** Opening MATERIAL SHOWN block **

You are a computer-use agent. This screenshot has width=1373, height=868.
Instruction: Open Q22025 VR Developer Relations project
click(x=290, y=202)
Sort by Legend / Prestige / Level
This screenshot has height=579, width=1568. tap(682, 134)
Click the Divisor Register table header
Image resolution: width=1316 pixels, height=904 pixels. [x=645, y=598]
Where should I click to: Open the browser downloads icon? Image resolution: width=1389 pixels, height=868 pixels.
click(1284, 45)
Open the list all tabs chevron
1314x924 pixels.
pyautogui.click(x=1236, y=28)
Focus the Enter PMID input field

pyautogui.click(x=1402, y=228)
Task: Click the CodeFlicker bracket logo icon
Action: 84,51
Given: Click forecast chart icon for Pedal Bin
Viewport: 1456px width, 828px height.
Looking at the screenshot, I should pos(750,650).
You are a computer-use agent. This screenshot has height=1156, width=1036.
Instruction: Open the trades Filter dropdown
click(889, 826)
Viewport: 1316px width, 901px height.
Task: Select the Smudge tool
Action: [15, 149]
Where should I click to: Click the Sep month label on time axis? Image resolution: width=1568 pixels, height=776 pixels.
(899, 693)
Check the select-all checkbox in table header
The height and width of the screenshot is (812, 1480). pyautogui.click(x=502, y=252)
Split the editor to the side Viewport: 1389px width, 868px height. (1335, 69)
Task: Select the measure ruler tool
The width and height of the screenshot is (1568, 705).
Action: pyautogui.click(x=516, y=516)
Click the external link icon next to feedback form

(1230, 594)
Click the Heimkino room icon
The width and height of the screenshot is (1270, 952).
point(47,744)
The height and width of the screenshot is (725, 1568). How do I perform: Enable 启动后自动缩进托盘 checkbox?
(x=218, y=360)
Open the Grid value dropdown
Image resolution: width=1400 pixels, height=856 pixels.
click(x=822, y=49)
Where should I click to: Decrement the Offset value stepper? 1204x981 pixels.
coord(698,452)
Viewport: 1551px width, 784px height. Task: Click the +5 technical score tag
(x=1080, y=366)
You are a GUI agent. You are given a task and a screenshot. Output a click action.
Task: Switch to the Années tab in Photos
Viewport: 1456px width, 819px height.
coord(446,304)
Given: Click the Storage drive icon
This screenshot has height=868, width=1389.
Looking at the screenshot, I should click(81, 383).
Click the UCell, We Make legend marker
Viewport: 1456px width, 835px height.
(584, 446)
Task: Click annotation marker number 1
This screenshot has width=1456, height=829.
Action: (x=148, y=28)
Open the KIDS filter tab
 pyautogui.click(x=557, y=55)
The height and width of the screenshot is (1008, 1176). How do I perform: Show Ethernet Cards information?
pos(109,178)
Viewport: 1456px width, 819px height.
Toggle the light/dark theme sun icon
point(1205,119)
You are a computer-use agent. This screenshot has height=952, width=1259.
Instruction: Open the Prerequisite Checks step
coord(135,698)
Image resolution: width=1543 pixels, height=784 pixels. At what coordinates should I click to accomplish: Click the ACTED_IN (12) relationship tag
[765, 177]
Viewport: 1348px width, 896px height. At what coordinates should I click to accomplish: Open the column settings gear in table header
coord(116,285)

** Closing MATERIAL SHOWN block **

EXERCISE PROMPT: After locating the line with "Given: Click forecast" above, return that line and every later line through the one with "Split the editor", word for word and with nothing else.

WORKED SOLUTION:
Given: Click forecast chart icon for Pedal Bin
Viewport: 1456px width, 828px height.
Looking at the screenshot, I should pos(750,650).
You are a computer-use agent. This screenshot has height=1156, width=1036.
Instruction: Open the trades Filter dropdown
click(889, 826)
Viewport: 1316px width, 901px height.
Task: Select the Smudge tool
Action: [15, 149]
Where should I click to: Click the Sep month label on time axis? Image resolution: width=1568 pixels, height=776 pixels.
(899, 693)
Check the select-all checkbox in table header
The height and width of the screenshot is (812, 1480). pyautogui.click(x=502, y=252)
Split the editor to the side Viewport: 1389px width, 868px height. (1335, 69)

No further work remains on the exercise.